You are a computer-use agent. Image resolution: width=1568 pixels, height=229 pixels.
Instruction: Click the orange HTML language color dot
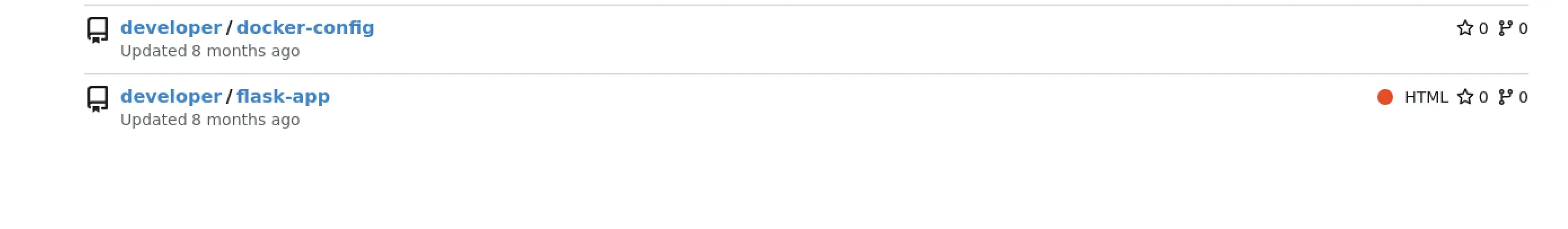tap(1385, 97)
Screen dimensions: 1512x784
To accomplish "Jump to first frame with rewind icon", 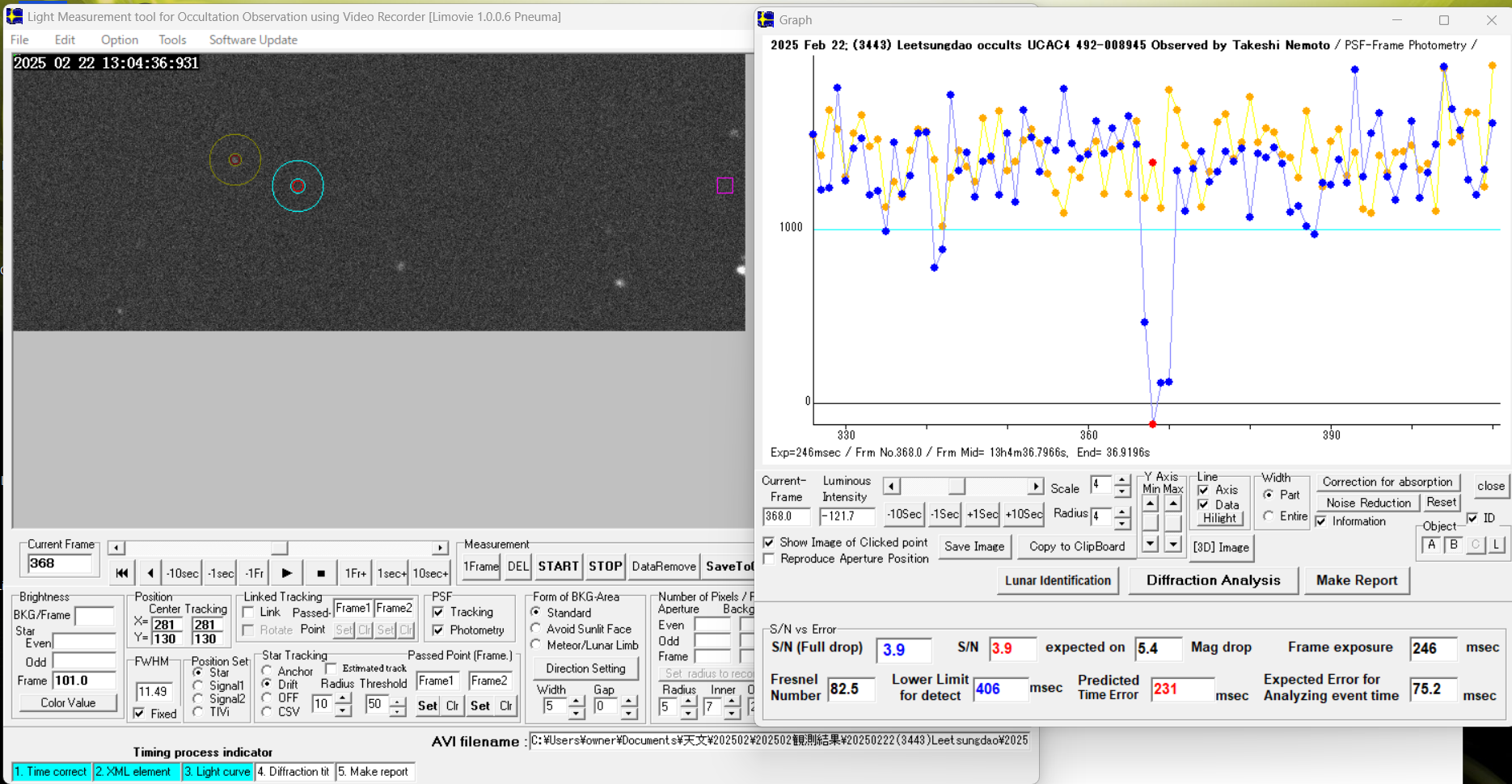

Exercise instructions:
Drop the images and repeat the data exactly.

Solution for this problem:
You are a computer-use agent. Image resolution: width=1568 pixels, height=229 pixels.
Instruction: Click the orange HTML language color dot
tap(1385, 97)
Screen dimensions: 1512x784
To accomplish "Jump to first frame with rewind icon", 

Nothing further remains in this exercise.